Papa'nın çağrısı gerilimi artırıyor
Avrupa'nın siyasi atmosferi, Papa Franciscus'un Ukrayna'ya yönelik çağrısıyla sarsıldı. "Beyaz bayrak" krizi olarak adlandırılan bu olay, Vatikan'ın müdahalesiyle yeni bir boyut kazandı. Papa'nın cesur açıklamaları ve ardından Vatikan'ın geri adımı, bölgedeki tansiyonu yükseltirken, uluslararası ilişkilerde yeni dengelerin oluşmasına sebep olabilir.
PAPA'NIN 'BEYAZ BAYRAK' İCRARI
Papa Franciscus'un Ukrayna'ya Rusya'ya karşı "beyaz bayrak" açma çağrısı Avrupa'da büyük bir krize sebep oldu. Bu çağrı, uluslararası arenada geniş yankı bulurken, Vatikan'dan gelen geri adım dikkatleri üzerine çekti.
Ukrayna, Papa Franciscus'un Rusya'yla müzakere edebilmesi için "beyaz bayrak" açma çağrısının ardından Vatikan'ın Ukrayna Büyükelçisini Dışişleri Bakanlığına çağırdı. Ukrayna Dışişleri Bakanlığı, Büyükelçi Visvaldas Kulbokas'a Papa'nın açıklamalarından dolayı duydukları hayal kırıklığını dile getirdi.
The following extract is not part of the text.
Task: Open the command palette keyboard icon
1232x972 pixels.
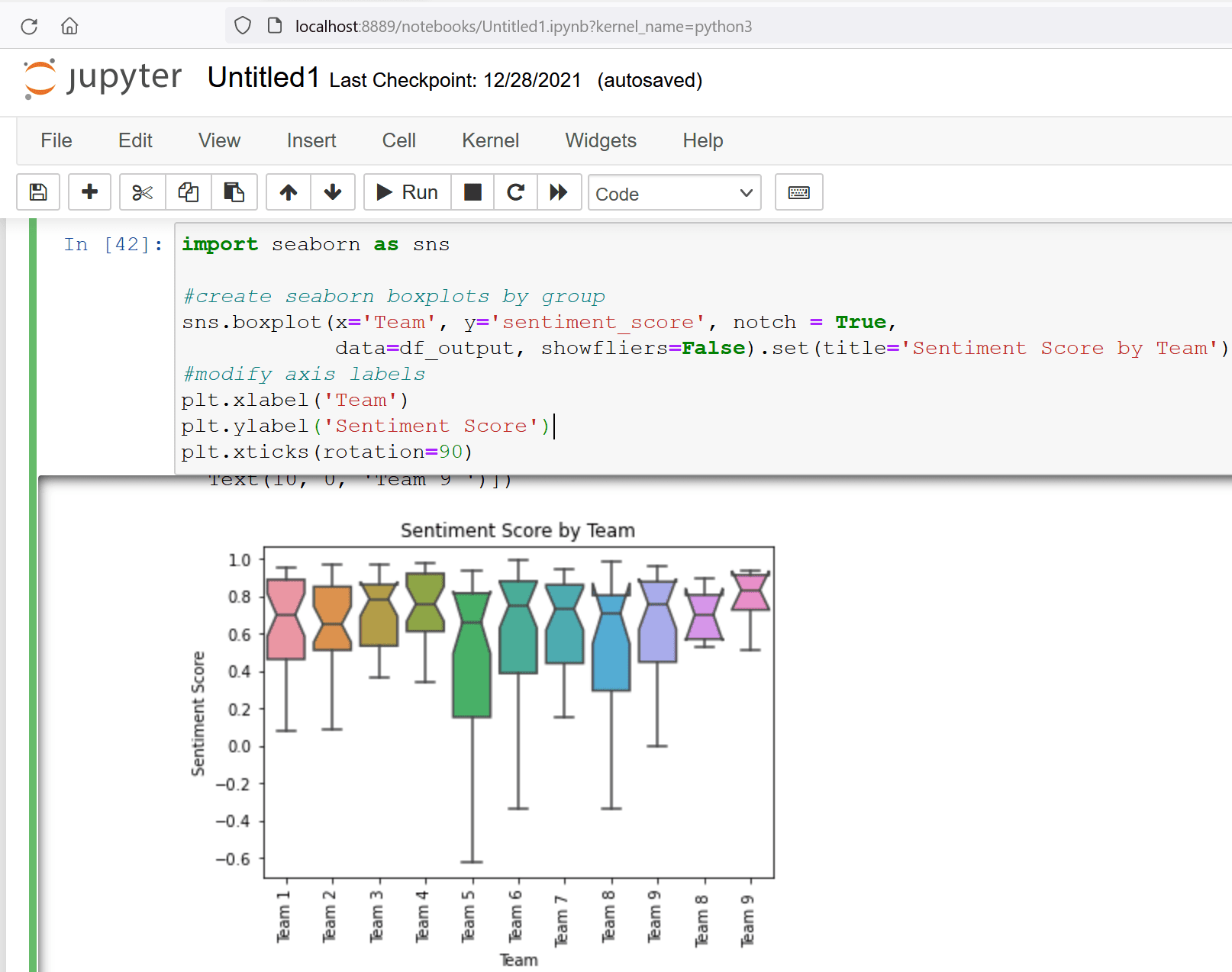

Vatikan Dışişleri Bakanı Kardinal Pietro Parolin, Papa Franciscus'un açıklamalarının ardından İtalyan basınına konuşarak, "Ukrayna'daki savaşı sona erdirecek müzakerelerin ilk koşulunun Rusya'nın saldırganlığını durdurması" gerektiğini belirtti. Parolin, Vatikan'ın ateşkes için çalıştığını ve öncelikle saldırganların bombardımanı durdurması gerektiğini vurguladı.
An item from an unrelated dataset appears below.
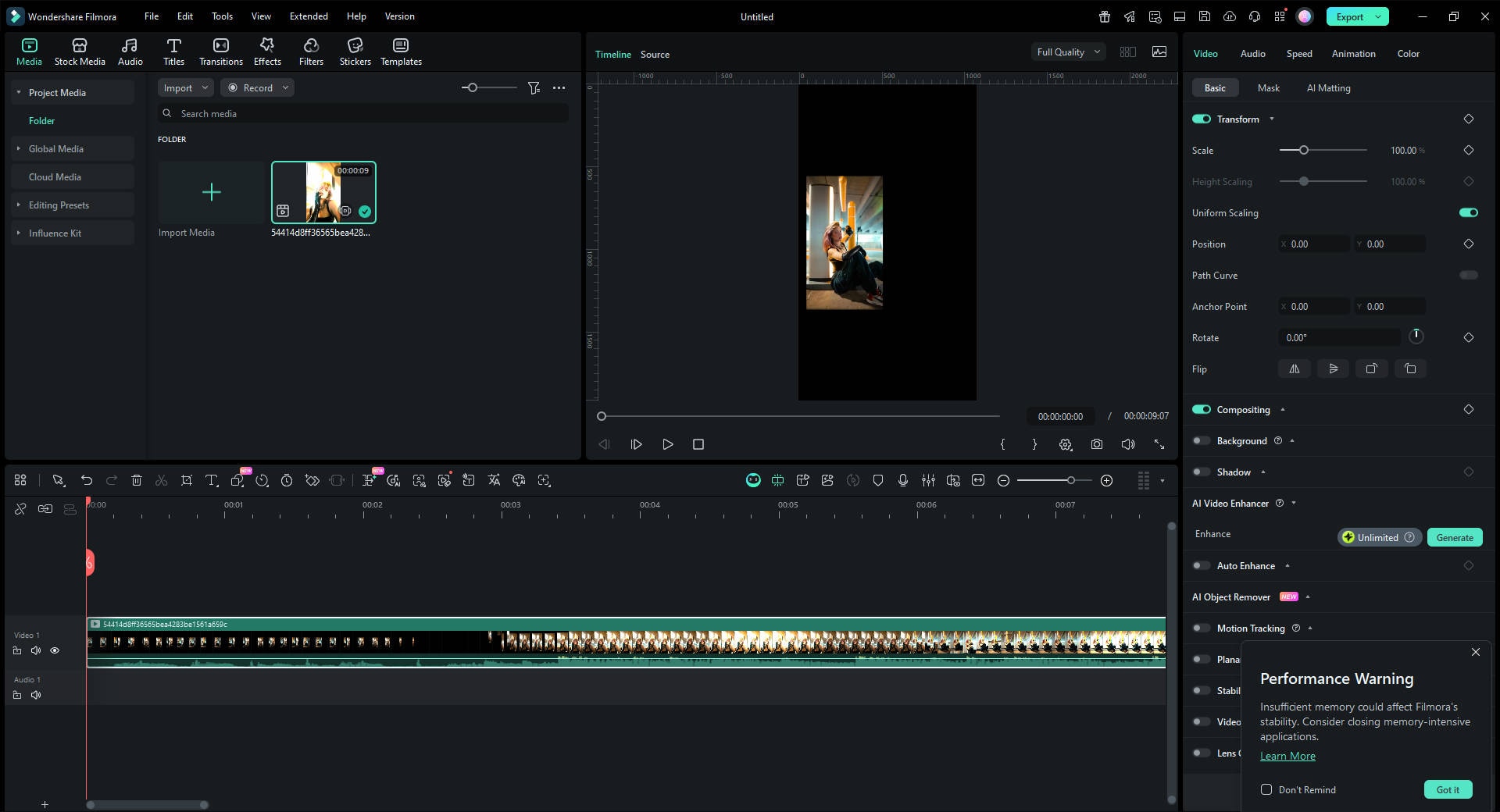This screenshot has height=812, width=1500.
Task: Check the Don't Remind checkbox
Action: tap(1266, 789)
Papa'nın açıklamalarını destekleyen Parolin, müzakerenin zayıflık değil, cesaret olduğunu ve teslimiyet değil, cesaret gerektirdiğini ifade etti. Vatikan'ın, ateşkes çağrısını sürdürdüğünü ve müzakerelerin başlaması için öncelikle saldırganların adım atması gerektiğini vurguladı.
Papa Franciscus, Ukrayna'ya yönelik "beyaz bayrak" açma çağrısını yapmış ve müzakerenin cesaret olduğunu vurgulamıştı. Bu çağrıya Ukrayna Dışişleri Bakanı Dmitro Kuleba'dan tepki gelirken, Vatikan'ı Ukrayna'nın yaşamları için verdiği haklı mücadelede desteklemeye çağırdı.
Papa'nın bu açıklamaları, Avrupa'da gündemde geniş yer bulurken, Vatikan'ın geri adım atması ve müzakerenin öneminin vurgulanması krizde yeni bir döneme işaret ediyor.